The European Tour wrote to golf's governing body in 2008 with concern about the rule that, had it been changed, would have saved Padraig Harrington from disqualification in the Abu Dhabi Golf Championship.
Accidentally moving his ball a tiny fraction of an inch on the seventh green during his opening 65 -- good enough to put him second place -- should have cost the three-time major winner a two-stroke penalty. But, because he had already signed his scorecard when a TV viewer raised the issue with officials, he was out of the event for having signed an incorrect scorecard.
"It is very harsh -- the punishment does not really fit what the player has done," said European Tour Senior Referee Andy McFee, who disqualified Harrington. "That's unfortunate. It's something the PGA Tour and ourselves have raised with the governing bodies and as yet we have not put forward an argument that has convinced them."
After seeing slow-motion video replays, Harrington acknowledged his ball had moved slightly as he picked up the coin and accepted his disqualification. He even made light of the incident on Saturday by showing a group of children at a golf clinic how to correctly mark the ball.
He joked in a statement after the clinic that the kids “seemed to think marking your ball is all very easy, but obviously it isn’t.”
The rules in America and Mexico are administered by the U.S. Golf Association, but for the rest of the world it is the St. Andrews-based Royal and Ancient Club. R&A Rules of Golf Director Grant Moir told Press Association Sport that a letter was received from the European Tour on the matter in July 2008.

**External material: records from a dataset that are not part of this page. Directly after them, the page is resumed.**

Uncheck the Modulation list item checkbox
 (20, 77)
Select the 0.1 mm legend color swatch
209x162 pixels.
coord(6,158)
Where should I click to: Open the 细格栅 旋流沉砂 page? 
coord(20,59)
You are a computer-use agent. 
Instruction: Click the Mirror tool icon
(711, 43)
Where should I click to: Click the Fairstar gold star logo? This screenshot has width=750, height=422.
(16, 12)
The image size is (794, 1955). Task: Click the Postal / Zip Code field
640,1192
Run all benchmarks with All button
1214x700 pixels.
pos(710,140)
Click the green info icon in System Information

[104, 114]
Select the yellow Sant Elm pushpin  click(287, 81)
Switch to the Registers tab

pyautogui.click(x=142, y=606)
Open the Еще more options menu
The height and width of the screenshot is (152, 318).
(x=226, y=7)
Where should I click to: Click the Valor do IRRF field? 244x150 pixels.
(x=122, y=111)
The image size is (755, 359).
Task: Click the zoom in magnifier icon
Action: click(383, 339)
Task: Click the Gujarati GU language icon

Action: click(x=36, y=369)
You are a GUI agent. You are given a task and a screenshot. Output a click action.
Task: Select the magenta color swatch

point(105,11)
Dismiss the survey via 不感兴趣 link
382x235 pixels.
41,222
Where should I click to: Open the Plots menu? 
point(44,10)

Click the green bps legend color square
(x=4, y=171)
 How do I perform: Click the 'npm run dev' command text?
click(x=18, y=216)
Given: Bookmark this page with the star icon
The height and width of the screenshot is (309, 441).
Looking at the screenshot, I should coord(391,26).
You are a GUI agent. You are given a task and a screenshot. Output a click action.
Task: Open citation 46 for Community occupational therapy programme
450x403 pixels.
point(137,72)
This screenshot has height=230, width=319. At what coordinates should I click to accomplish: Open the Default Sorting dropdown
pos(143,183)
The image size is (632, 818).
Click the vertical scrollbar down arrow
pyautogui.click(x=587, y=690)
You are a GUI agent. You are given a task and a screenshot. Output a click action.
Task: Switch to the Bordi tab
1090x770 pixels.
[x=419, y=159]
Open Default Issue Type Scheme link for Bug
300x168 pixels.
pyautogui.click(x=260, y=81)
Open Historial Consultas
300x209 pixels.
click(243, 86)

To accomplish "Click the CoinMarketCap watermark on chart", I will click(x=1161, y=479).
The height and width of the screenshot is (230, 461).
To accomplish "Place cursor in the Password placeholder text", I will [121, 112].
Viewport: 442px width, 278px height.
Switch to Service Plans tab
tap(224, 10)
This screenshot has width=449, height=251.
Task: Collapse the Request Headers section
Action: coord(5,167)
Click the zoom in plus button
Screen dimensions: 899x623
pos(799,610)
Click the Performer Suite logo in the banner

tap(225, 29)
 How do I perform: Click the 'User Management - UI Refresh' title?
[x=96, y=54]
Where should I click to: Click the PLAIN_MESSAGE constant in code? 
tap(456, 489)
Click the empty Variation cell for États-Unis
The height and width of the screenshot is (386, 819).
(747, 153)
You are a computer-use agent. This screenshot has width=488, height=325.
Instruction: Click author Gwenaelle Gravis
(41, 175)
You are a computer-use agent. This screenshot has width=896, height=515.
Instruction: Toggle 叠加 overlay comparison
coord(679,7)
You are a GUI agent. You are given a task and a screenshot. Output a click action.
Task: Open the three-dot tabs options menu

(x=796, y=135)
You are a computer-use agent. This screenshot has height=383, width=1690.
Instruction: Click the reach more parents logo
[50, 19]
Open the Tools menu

"Obviously in the light of this and what happened to Camilo Villegas (the Colombian was another victim of 'trial by television' in Hawaii earlier this month) the significance of the disqualification penalty has been brought sharply back into focus," stated Moir. "Certainly with the introduction of every-increasing scrutiny and enhanced images there is a fresh impetus to have a look at it and see if the rules are still appropriate.
"The fundamental principle is that it is the responsibility of a player to turn in an accurate score and eroding that principle would be a significant move,” he added. "But we have looked at the possibility of introducing a decision to deal with a situation where enhanced images show a breach of the rules that even the player could not know about."
Harrington's ball was brushed by his hand as he replaced it and picked up his marker. He knew the ball rocked forward and then rolled back, but thought he was okay to continue. However, the evidence of slow-motion replays was enough to convince McFee that it did not quite return to its original position.